* **DIRECTIVE 1**:
List every animal named in the data file in the forum thread on sorting a data file by case.

------ READING TEXT ------

Sort data file by case

Hello,
I'm trying to sort a large data file by the 3rd column so that all of the first words in the 3rd column that are in all uppercase appear before (or after) the non uppercase words. For example,

Data file:

xxx	12345		Rat in the house
xxx	12345		CAT in the hat
xxx	12345		Dog in the yard
xxx	12345		BAT in the belfry
xxx	12345		Duck in the pond
xxx	12345		ANT in the garage

Desired output:

xxx	12345		CAT in the hat
xxx	12345		BAT in the belfry
xxx	12345		ANT in the garage
xxx	12345		Rat in the house
xxx	12345		Dog in the yard
xxx	12345		Duck in the pond

In this example, the ordering of the first three lines of the output file (and the last three lines) doesn't matter, as long as they are separated by case.
Thanks very much!

You could try something like:

tmpfile="NC$$"
> "$tmpfile"
awk -v f="$tmpfile" '
match($3, /[^[:upper:]]/) {
	print > f
	next
}
1' file
cat "$tmpfile"
rm -f "$tmpfile"

If you want to try this on a Solaris/SunOS system, change awk to /usr/xpg4/bin/awk .

------ TASK INPUTS ------

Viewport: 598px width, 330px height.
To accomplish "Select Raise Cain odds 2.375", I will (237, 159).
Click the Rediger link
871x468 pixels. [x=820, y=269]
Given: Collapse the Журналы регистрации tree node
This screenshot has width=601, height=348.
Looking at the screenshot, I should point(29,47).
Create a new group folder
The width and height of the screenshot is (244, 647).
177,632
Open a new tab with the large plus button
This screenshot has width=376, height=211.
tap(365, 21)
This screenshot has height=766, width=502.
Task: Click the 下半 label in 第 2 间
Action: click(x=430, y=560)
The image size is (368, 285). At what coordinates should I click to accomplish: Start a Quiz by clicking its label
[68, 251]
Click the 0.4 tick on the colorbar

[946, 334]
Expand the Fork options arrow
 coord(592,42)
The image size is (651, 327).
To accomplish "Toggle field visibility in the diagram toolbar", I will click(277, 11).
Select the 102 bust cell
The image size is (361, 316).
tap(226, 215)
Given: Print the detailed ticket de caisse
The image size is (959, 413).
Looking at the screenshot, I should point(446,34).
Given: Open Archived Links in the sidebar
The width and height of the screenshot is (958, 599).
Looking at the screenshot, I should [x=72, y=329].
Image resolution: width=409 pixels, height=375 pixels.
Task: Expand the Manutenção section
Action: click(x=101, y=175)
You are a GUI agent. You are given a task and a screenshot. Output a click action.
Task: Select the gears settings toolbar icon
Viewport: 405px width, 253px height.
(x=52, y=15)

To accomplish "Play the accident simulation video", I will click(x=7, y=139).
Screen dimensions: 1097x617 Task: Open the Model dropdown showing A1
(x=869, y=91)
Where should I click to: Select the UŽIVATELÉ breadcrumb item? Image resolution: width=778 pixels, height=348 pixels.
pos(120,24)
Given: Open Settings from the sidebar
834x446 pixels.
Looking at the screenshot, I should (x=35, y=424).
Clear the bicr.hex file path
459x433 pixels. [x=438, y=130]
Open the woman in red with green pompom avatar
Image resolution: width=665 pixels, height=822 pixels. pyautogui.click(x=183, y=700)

------

* **DIRECTIVE 2**:
Starting at the entry line containing "will click(x=7, y=139)." and ending at the last line of the entries, change "Open" to "Launch" and output only those lines.

* **EXPECTED ANSWER 1**:
Rat, CAT, Dog, BAT, Duck, ANT

* **EXPECTED ANSWER 2**:
To accomplish "Play the accident simulation video", I will click(x=7, y=139).
Screen dimensions: 1097x617 Task: Launch the Model dropdown showing A1
(x=869, y=91)
Where should I click to: Select the UŽIVATELÉ breadcrumb item? Image resolution: width=778 pixels, height=348 pixels.
pos(120,24)
Given: Launch Settings from the sidebar
834x446 pixels.
Looking at the screenshot, I should (x=35, y=424).
Clear the bicr.hex file path
459x433 pixels. [x=438, y=130]
Launch the woman in red with green pompom avatar
Image resolution: width=665 pixels, height=822 pixels. pyautogui.click(x=183, y=700)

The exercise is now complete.